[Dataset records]
______
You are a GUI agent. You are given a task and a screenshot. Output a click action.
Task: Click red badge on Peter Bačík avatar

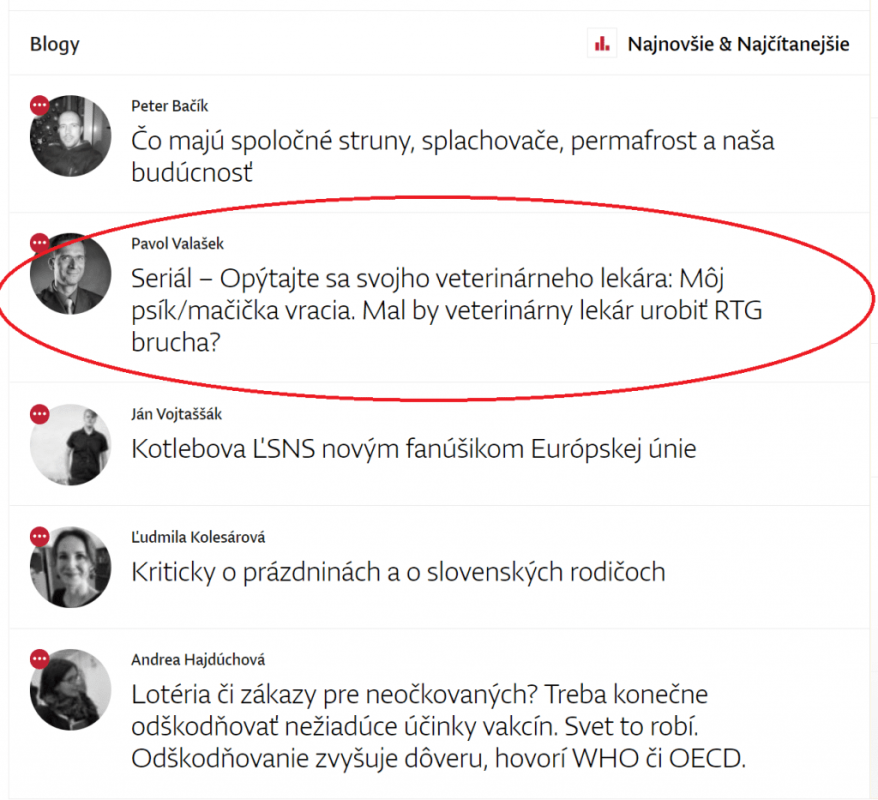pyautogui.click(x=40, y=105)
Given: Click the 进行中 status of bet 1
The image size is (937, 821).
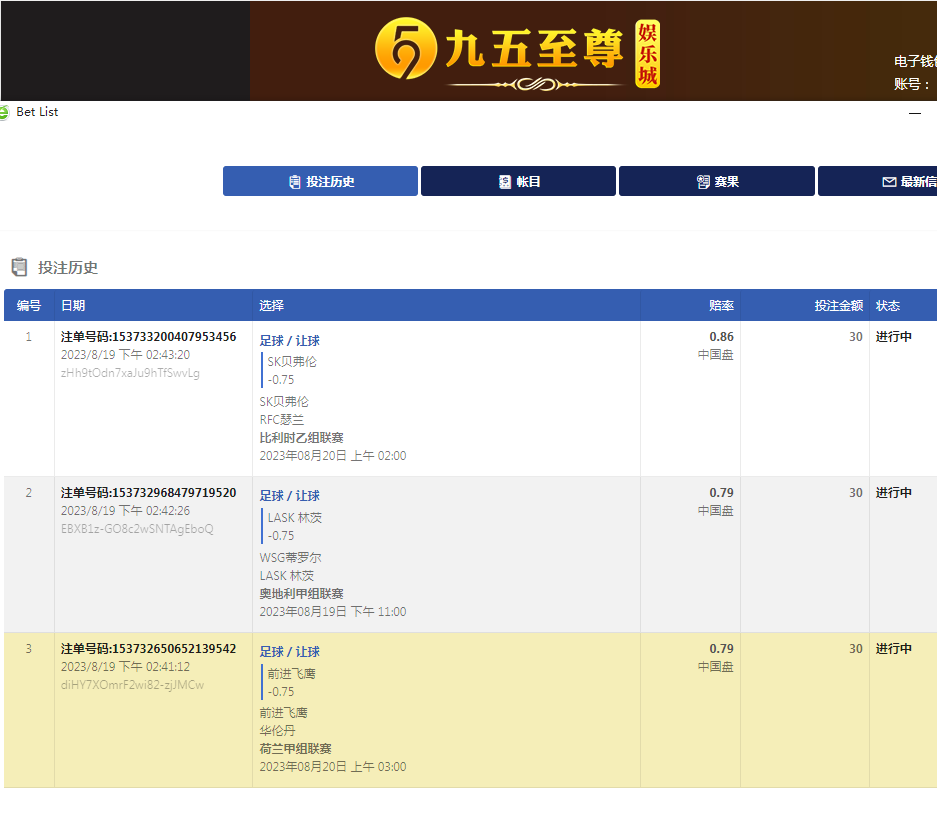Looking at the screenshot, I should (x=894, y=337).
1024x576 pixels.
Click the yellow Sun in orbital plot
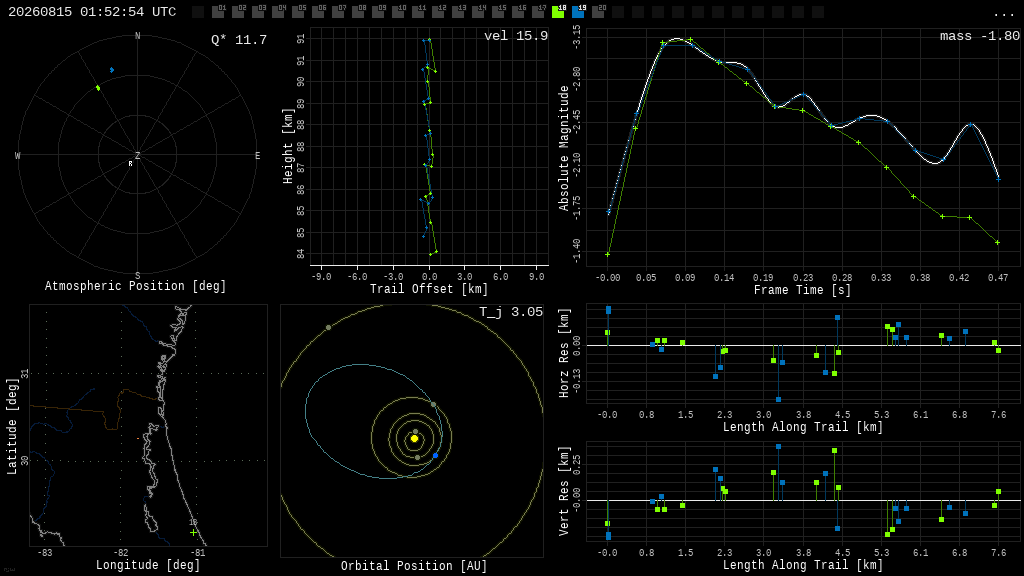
______
◆ **Task prompt**: Copy exactly and only this span: the line with "Task: Click red badge on Peter Bačík avatar" through the final line of the entries, both ends included, with the pictures left out.

◆ **Written answer**:
Task: Click red badge on Peter Bačík avatar

pyautogui.click(x=40, y=105)
Given: Click the 进行中 status of bet 1
The image size is (937, 821).
Looking at the screenshot, I should (x=894, y=337).
1024x576 pixels.
Click the yellow Sun in orbital plot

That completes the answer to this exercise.